Hardly a day had passed since their first talk that he had not extended to the friendless old fellow some word or look of sympathy; and Thorndyke, although Colin did not know it, had conceived for him in turn an almost paternal tenderness. In the utter loneliness of his life the instrument-maker yearned for something to link him with the world of everyday affection. Colin’s active step upon the stairs had come to be music to his ear—Colin’s greeting a solace eagerly awaited.
“Not ill, my dear boy; only a little down to-night. I begin to feel the climb up these long flights. And so you are going off into some gay scene, where people will be chatting and laughing? I don’t envy you, for it’s getting on to ten o’clock, and after that hour I can hardly keep awake in these days. There’s a long paragraph—nearly half a column—in the paper about an affair that is to occur in my nephew’s rooms to-night. I think I could tell you everybody that’s expected there. There’s a young violinist—a Miss Blair—who has made a hit recently—and some famous professionals. Mr.

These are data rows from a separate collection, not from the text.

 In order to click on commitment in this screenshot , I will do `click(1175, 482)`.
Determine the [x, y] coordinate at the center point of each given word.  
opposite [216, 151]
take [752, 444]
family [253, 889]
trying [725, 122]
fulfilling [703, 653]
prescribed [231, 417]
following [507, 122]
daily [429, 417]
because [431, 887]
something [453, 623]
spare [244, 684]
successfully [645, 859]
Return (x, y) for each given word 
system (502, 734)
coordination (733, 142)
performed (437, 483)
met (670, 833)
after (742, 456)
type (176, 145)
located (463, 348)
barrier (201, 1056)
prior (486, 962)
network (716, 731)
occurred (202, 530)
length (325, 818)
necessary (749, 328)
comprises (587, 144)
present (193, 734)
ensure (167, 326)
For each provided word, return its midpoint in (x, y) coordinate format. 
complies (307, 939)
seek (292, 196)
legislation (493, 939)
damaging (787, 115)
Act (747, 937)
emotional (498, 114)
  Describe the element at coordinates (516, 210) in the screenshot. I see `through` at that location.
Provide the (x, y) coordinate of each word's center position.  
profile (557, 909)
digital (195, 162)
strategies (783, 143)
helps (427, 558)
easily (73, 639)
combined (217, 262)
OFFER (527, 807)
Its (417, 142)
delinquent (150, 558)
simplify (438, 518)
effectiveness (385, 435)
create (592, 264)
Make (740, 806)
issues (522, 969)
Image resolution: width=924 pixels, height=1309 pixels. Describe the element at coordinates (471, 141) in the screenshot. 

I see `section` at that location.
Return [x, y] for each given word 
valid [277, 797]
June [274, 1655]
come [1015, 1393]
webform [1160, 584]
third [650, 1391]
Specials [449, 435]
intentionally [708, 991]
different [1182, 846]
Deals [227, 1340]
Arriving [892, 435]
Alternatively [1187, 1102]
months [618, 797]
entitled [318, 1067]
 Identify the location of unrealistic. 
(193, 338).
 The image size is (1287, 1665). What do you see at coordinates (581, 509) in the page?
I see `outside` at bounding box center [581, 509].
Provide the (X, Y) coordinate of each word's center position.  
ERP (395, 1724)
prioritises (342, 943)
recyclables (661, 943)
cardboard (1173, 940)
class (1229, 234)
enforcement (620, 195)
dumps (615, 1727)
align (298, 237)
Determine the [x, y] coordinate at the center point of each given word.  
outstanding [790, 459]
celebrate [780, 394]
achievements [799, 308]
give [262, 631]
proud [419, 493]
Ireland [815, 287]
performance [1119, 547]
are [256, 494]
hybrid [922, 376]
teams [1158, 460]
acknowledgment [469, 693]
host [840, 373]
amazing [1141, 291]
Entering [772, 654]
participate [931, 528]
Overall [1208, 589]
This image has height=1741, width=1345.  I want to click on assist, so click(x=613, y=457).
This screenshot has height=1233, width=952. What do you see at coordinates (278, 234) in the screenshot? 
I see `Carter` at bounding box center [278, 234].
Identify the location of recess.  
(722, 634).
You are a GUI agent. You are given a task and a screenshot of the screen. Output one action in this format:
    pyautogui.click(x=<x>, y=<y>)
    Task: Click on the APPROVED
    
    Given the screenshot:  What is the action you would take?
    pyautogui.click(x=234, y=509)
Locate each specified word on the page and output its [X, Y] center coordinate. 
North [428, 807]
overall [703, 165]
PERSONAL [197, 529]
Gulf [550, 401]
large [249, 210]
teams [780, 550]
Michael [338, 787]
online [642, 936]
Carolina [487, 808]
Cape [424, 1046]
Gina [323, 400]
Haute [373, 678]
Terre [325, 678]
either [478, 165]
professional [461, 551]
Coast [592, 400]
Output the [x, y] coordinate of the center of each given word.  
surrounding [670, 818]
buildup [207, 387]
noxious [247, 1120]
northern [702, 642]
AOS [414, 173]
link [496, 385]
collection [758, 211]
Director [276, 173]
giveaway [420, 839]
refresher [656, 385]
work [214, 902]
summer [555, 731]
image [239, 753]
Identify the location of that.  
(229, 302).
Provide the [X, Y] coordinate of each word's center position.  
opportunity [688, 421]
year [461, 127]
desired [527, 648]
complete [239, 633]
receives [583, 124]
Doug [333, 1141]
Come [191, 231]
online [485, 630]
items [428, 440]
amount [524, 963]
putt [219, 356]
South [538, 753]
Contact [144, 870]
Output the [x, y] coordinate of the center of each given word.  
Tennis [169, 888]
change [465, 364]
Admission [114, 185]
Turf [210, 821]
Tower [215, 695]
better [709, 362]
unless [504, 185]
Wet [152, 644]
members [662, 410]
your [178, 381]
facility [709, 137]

Mackintosh, I ought to tell you, too, that since I let out that secret that’s corroding me I have felt much ashamed. There was only this excuse for it—a very little drink affects me, and I had already had a glass of beer on my way home. The claret finished me. It did not confuse my brain, but just loosed my tongue. What I told you was true, but it should have gone with me to my grave.”
“You need never fear my making use of it unfairly,” said Colin, pityingly. The meek submission of the man was sadder than his outburst of wrath had been.
“I know I can trust you. I wish it were in my power to do something for you, Mr. Mackintosh. If I die soon, you will have given me the last gleams of pleasure in a disappointed life. I wish I could help you in return.”
“You can to-night,” said Colin; “if you do not mind lending me, for a purpose of my own, the fine scarabeus you showed me. It shall be returned to you without fail to-morrow.”